Chamber Choir Sireen launches new record ({{commentsTotal}})

Estonian Chamber Choir Sireen recently launched its debut album "Terra Incognita" with a special concert at the House of the Blackheads in Tallinn's medieval Old Town. The album, the recording and release of which was financed via Estonian crowdsourcing platform Hooandja, includes songs performed by the women's chamber choir in English, Estonian, Russian as well as Hebrew. Ave Palm of Estonian cultural blog provided an overview of Sireen's recent release.

The launch of debut album "Terra Incognita" by Chamber Choir Sireen took place in the House of Blackheads in Tallinn's Old Town. The concert was accompanied by specially created visuals, matching those from the album design, as well as a light show which created the perfect atmosphere for the concert. The performance was also enriched by choreography, with the choir using the entire space and moving around the audience. The sequence of the songs, while different from that of the record itself, created a continuous whole. It is great to have such an innovative and professional choir in Estonia.

The record launch was financed via Estonian crowdfunding platform Hooandja, where donations ended up exceeding the album's original budget. Based on the amount pledged, supporters received a free ticket and priority entry to the record launch concert, a free copy of the album as well as an invitation to the launch's afterparty. A photo session in which the singers posed as mermaids was organized for the launch, and a reflector brooch with a design matching the album artwork was produced for sale as well.

The album art depicts the common grounds of mystery, water, femininity and terra incognita — "unknown territory" in English. A colorfully glowing mermaid tail is intriguingly displayed, and the insert features girls with flowing hair, song lyrics in English, Estonian, Russian and Hebrew as well as different details abut the making of the record.

The decision to sing in different languages supports the concept of "Terra Icnognita." Listening to unknown languages inspires a desire to understand their very nature and examine the meanings, but at the same time to admit that not everything can be understood; that there are things which remain hidden.

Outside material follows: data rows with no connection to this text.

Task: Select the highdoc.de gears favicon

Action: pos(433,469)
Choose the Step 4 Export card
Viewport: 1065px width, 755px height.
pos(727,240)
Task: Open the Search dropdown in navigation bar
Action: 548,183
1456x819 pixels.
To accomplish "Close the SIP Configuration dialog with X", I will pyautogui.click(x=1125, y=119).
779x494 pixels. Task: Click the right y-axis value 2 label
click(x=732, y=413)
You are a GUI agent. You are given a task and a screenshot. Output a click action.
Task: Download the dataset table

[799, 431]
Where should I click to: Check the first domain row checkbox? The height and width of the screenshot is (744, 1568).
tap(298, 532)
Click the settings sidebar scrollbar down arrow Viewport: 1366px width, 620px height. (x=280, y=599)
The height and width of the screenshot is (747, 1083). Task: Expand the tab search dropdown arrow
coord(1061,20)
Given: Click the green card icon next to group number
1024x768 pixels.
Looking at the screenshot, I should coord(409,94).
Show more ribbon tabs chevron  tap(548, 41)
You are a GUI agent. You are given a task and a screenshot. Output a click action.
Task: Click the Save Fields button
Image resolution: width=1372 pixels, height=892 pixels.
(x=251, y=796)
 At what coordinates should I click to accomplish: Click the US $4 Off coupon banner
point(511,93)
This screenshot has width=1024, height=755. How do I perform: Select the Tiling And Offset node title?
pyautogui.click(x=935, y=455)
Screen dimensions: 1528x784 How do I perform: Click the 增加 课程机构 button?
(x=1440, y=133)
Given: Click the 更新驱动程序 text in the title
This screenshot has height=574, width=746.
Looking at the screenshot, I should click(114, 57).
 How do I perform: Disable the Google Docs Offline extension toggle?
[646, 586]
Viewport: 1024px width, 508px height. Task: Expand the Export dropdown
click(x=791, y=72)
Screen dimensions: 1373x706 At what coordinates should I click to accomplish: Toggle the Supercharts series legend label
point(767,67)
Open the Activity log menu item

The songs on the record did not demand much guesswork. The album insert includes Estonian lyrics as well as information on the prevaling themes of these songs. They are about girls and boys; alluring dance and beautiful gentleness; a spotless sky and land of peace and balance; junipers and harmonious seashells; regret, tenderness and love. The selection is versatile, yet still entirely suited to the choir's sirens. The message expresses the hidden sides of the world; the unknown, yearning mystery. The women's voices caress the ears, crawl under one's skin, make one long for something unfathomable — something beyond the limits of the mind. What is it that we cannot see but which has inspired similar legends in different places all over the world? It is extremely interesting to wonder what is hidden behind the protective screen of everyday life. It is somehow easy to find one's way into such reflections to the sounds of Sireen's new record, whose sounds and message help and direct one on this journey of the mind.

Exceptional unearthliness and tenderness, but also strength and confidence, have been charmed out of the members of the choir, for which its two conductors, Tiiu Sinipalu and Ülle Tuisk, must be praised. There is no questioning whether the singers know their part; everything is intuited and polished to the last detail. Different voices move together and then apart, only to dissolve into each other once again. In addition to songs performed a cappella, different instruments as well as two-member band Algorütmid, which seeks connections between reality and soud, can be heard. The two songs created in collaboration with the musical duo intrigue the listener by juxtaposing electronic sounds as well as offering new cognitive elements to one another.

In conclusion, the record is well intuited and targeted inside and out; it is a real pleasure to listen to. Songs that proved especially memorable were "Kadakad" ("Junipers") by Lembit Veevo and Debra Vaarandi, "Tasase maa laul" ("Song about a Level Land") by Veljo Tormis and Paul-Erik Rummo and arranged by Tõnu Kõrvits, "Kalà Kallà," based on Hebrew love songs, and "Cожаленья" ("Regret"), presented in collaboratin with Algorütmid.